Introduction. TStandard sperm examination, performed according to WHO guidelines, remains the main method of assessment of male fertility. At the same time, this research method has a number of significant limitations, including a low predictive value regarding the outcomes of assisted reproductive technologies (ART) programs and the outcome of naturally occurring pregnancies. The limitations of standard sperm examination dictate the need for additional methods for assessing male fertility. The most promising and widely used test is the assessment of the level of sperm DNA fragmentation.
Aim. To evaluate the associations between the levels of sperm DNA fragmentation and the age of the patients along with the following parameters used as a part of standard sperm analysis: semen volume, total number of spermatozoa, percentages of progressively-mobile, non-progressively-mobile and immobile forms, percentages of morphologically normal forms and the forms bearing head defects within the structure of total number of morphological anomalies, as well as semen leukocyte count.
Materials and methods. Study materials were the examination results from 121 males aged from 21 to 53 years old (mean age 32.7±4.5 years old), undergoing an examination within the Clinical Institution «Mother and Child – Yaroslavl» during a time period from January 2019 until April 2020. Standard sperm analysis procedures were carried out according to latest edition of WHO Guidelines (2010). The determinations of germ cell DNA fragmentation levels were performed using the TUNEL method.
Results. The test results have revealed a weak negative relation between the sperm DNA fragmentation (%) and the percentage of progressively-mobile forms (%) – r = -0.26 (p <0.01). The correlation of sperm DNA fragmentation with age and other parameters was considered statistically insignificant. The second stage of the analysis have demonstrated that the increased degree sperm DNA fragmentation is 1.8-fold more often found in the patients having signs of astenozoospermia (23.6%) comparing to the patients showing normal degree of spermatozoa mobility (13.1%), (p <0.05).

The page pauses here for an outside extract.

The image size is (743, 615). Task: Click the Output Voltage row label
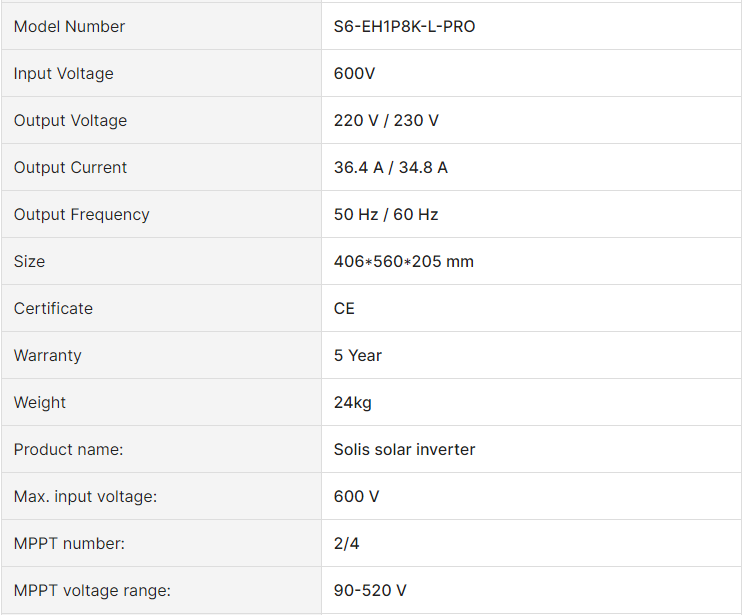pos(70,120)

Conclusions. The level of sperm DNA fragmentation correlates with the percentage of progressively-mobile forms of spermatozoa (negative relation) and no correlations were found with other semen parameters and with the age. The rates of increased levels of sperm DNA fragmentation are 1.8-fold more often found in astenozoospermia patients comparing to the patients showing normal degrees of spermatozoa mobility.